June 2022 \ Business & Investment \ BUSINESS NEWS—STARTUPS
Layoffs despite startups being flush with funds

After funding galore that saw more than $42 billion flowing in the Indian startup ecosystem last year alone, the current layoff season has shaken up the country’s workforce, especially the young, who quit traditional, stable companies to join startups at crazy packages

By Nishant Arora

Several sales executives have also quit BYJU’s after they were asked by the HR team to join various locations on meagre salaries. Edtech platform Unacademy first laid off nearly 600 employees, contractual workers and educators—about 10 percent of its 6,000-strong workforce across the group—in April. Unacademy’s co-founder and CEO Gaurav Munjal has predicted a funding winter that can last as long as 18 months, saying it will cut costs wherever required to weather the dry spell and become profitable.

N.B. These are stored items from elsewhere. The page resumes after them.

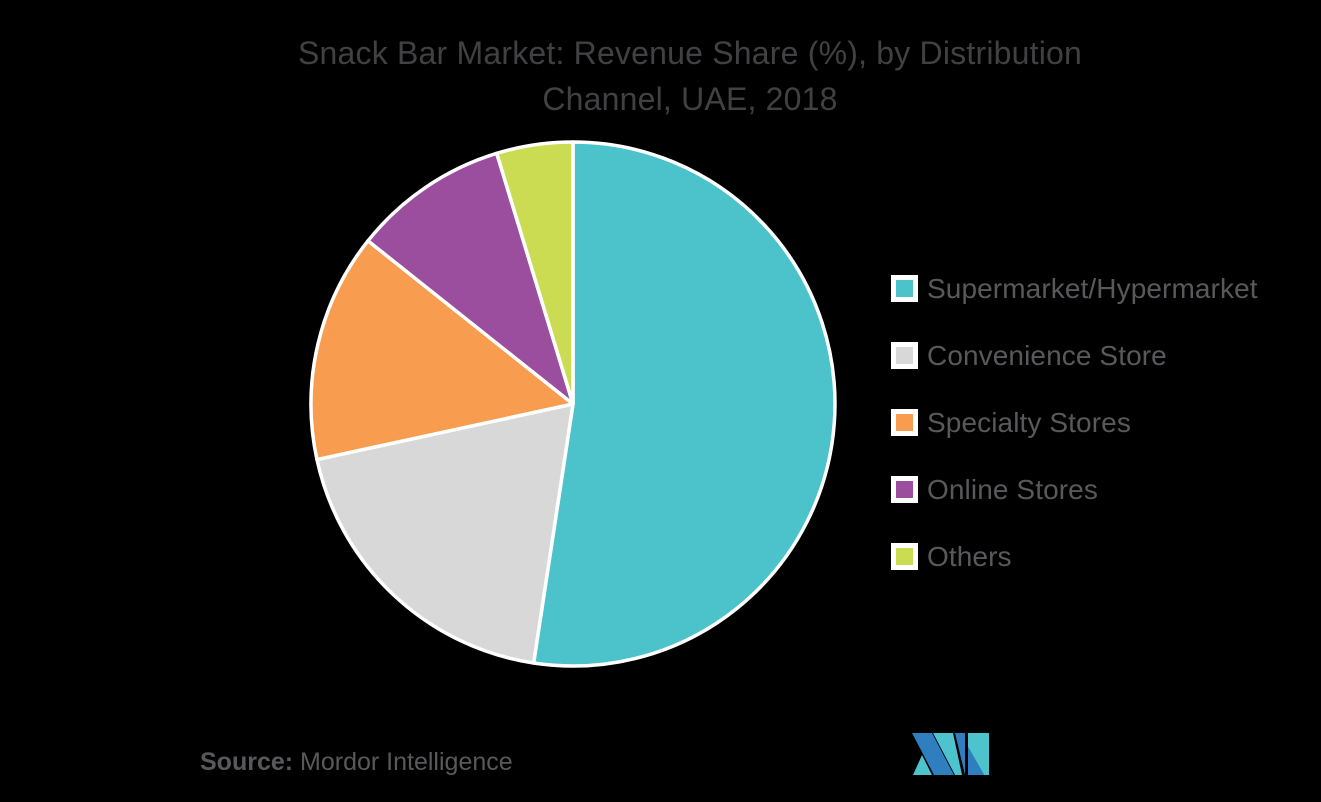 The image size is (1321, 802). I want to click on legend-swatch-others, so click(904, 556).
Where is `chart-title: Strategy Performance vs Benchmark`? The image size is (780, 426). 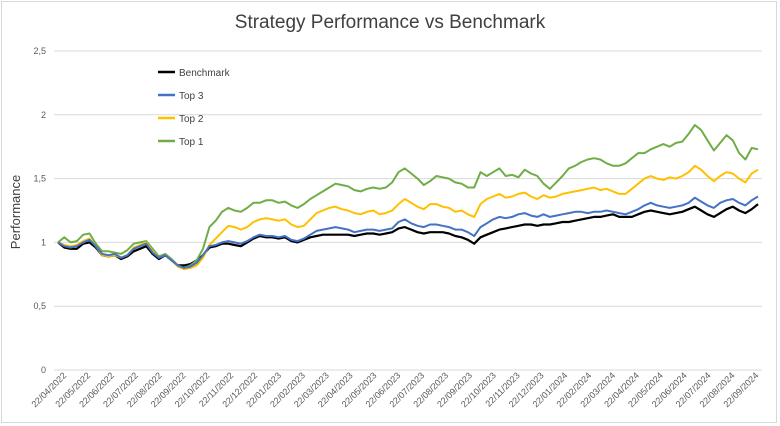 chart-title: Strategy Performance vs Benchmark is located at coordinates (390, 22).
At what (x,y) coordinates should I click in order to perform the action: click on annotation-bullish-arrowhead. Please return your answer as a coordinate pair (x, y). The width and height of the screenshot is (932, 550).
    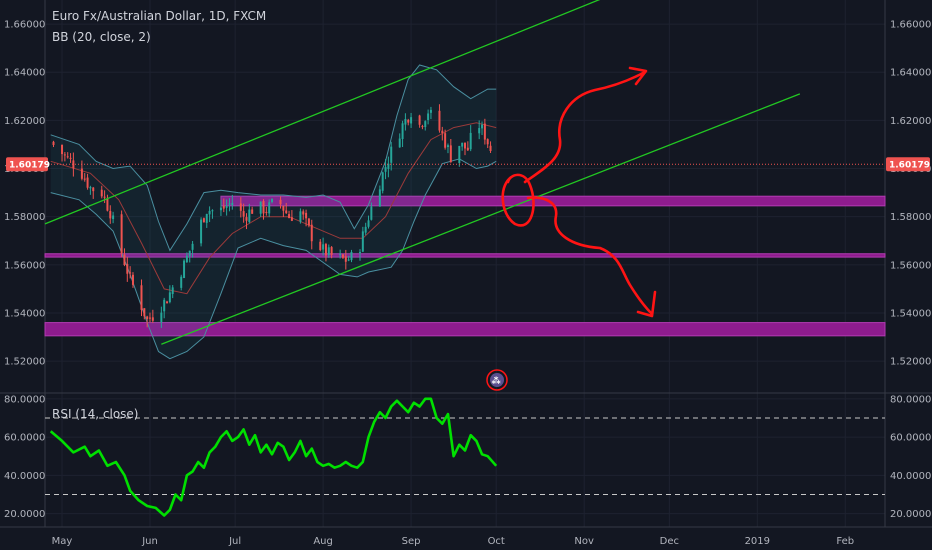
    Looking at the image, I should click on (638, 76).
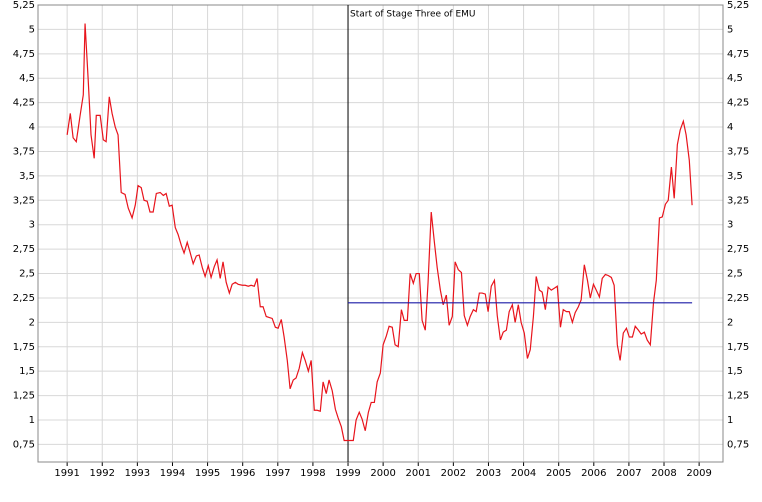 This screenshot has width=762, height=502. I want to click on y-tick-label: 4, so click(32, 128).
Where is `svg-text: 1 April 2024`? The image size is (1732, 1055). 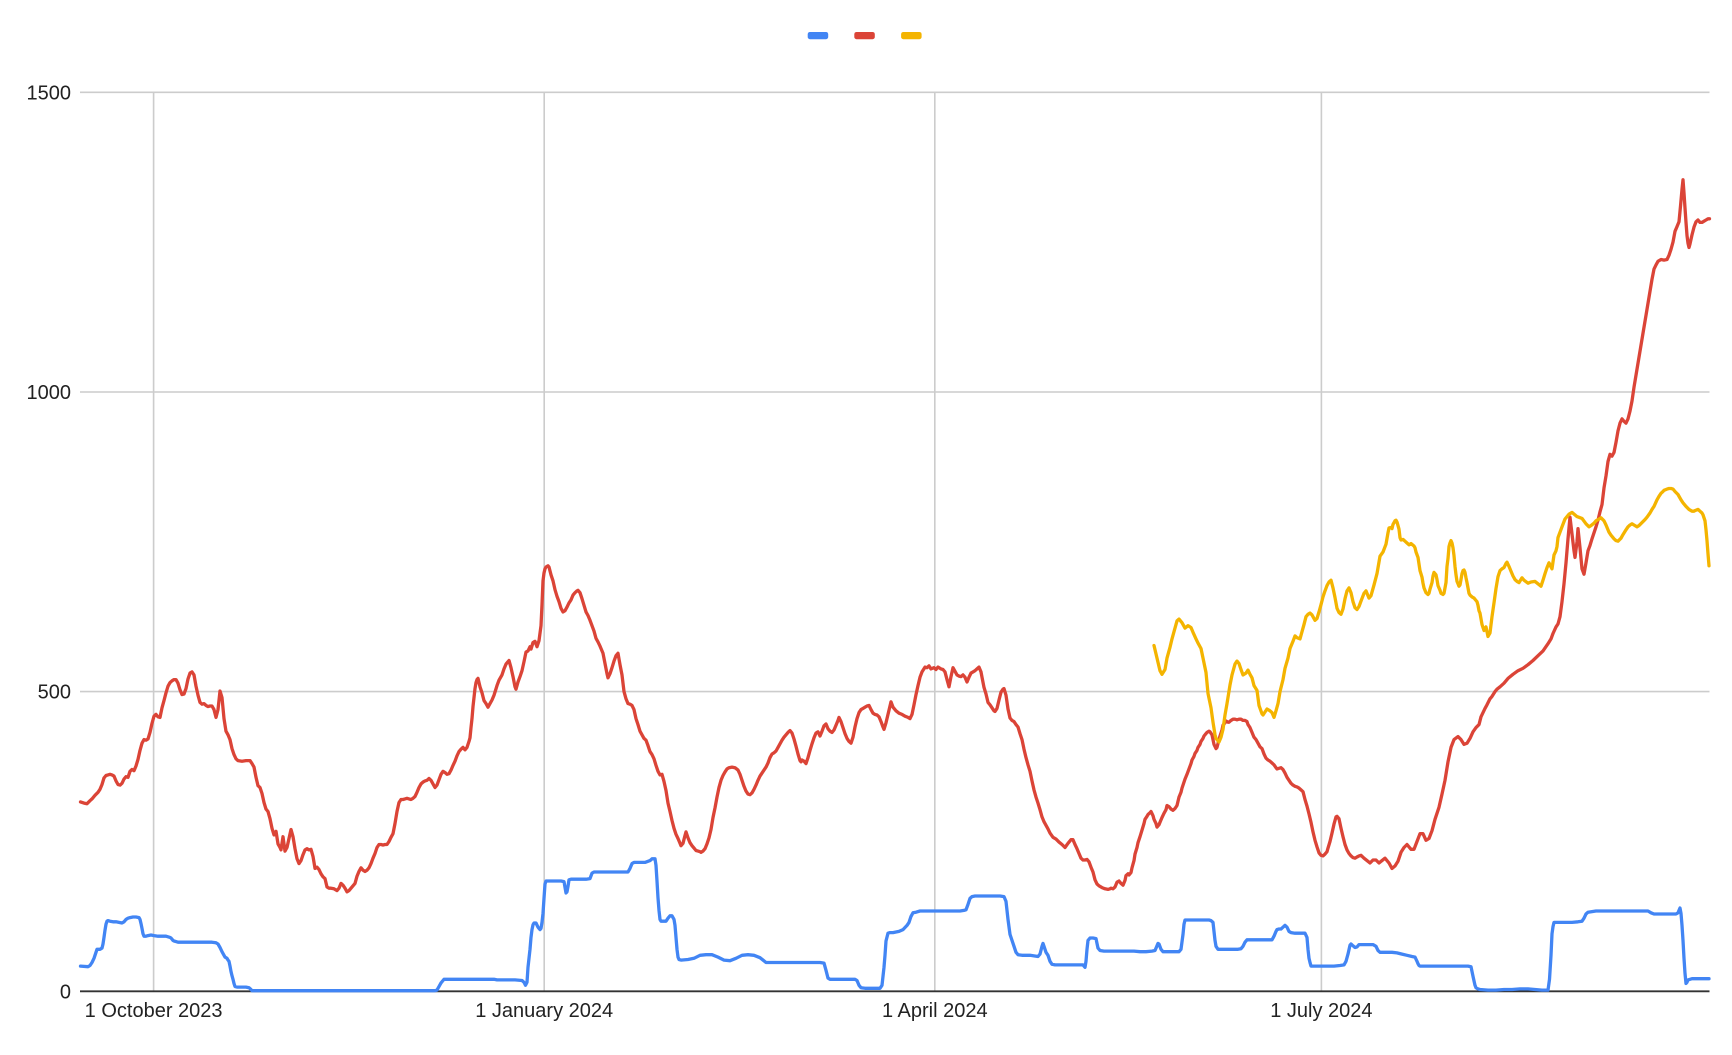
svg-text: 1 April 2024 is located at coordinates (935, 1011).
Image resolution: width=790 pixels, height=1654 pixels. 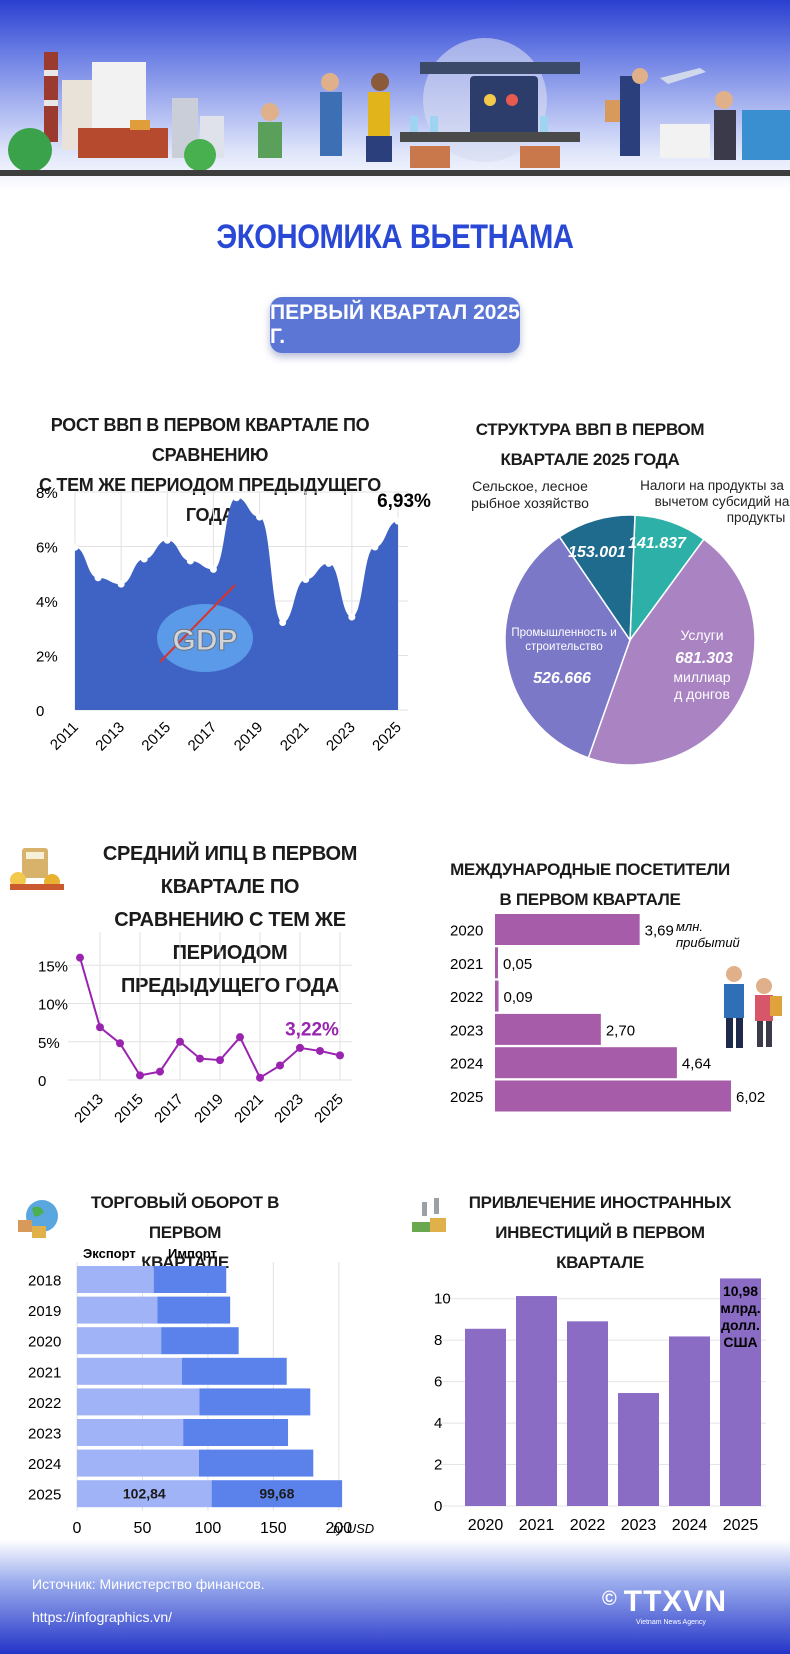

In a letter to employees, Munjal said that “we must learn to work under constraints and focus on profitability at all costs”. “Some people are predicting that this (funding winter) might last 24 months. We must adapt. This is a test for all of us. We must learn to work under constraints. We must focus on profitability at all costs. We must survive the winter,” he wrote. Another online learning company Vedantu has fired more than 424 workers owing to “financial constraints”.

According to Vamsi Krishna, CEO and co-founder of Vedantu, the external environment is tough as the Russia-Ukraine war, impending recession fears, and Fed rate interest hikes have led to inflationary pressures with massive correction in stocks globally and in India.

“There is no easy way to say this but I am truly sorry. Out of 5,900 Vedans (employees), 424 of our fellow teammates, i.e. about 7 percent of our company, will be parting with us,” Krishna said in May. Healthtech platform mFine has laid off over 50 per cent of its total workforce (more than 500 employees) from operations, product and marketing verticals, according to sources. Shripati Acharya, managing partner, Prime Venture Partners, told IANS that they are in unprecedented times and the steep change in macro-conditions is particularly difficult on companies who are in active fundraise right now.

Prime Venture Partners is one of its existing investors in mFine. “Unfortunately, restructuring and layoffs are inevitable in such scenarios and are very hard decisions for entrepreneurs to make. MFine has built a great product which is being used by millions of people and has built a huge hospital network with esteemed doctors,” Acharya said. Pre-owned e-commerce platform CARS24 has asked around 600 employees to go on the basis of “poor performance”. “This is business as usual as these are performance-linked exits that happen every year,” the company said in a statement shared with IANS. The platform was last valued at $3.3 billion, about double the valuation from its previous round in September 2021.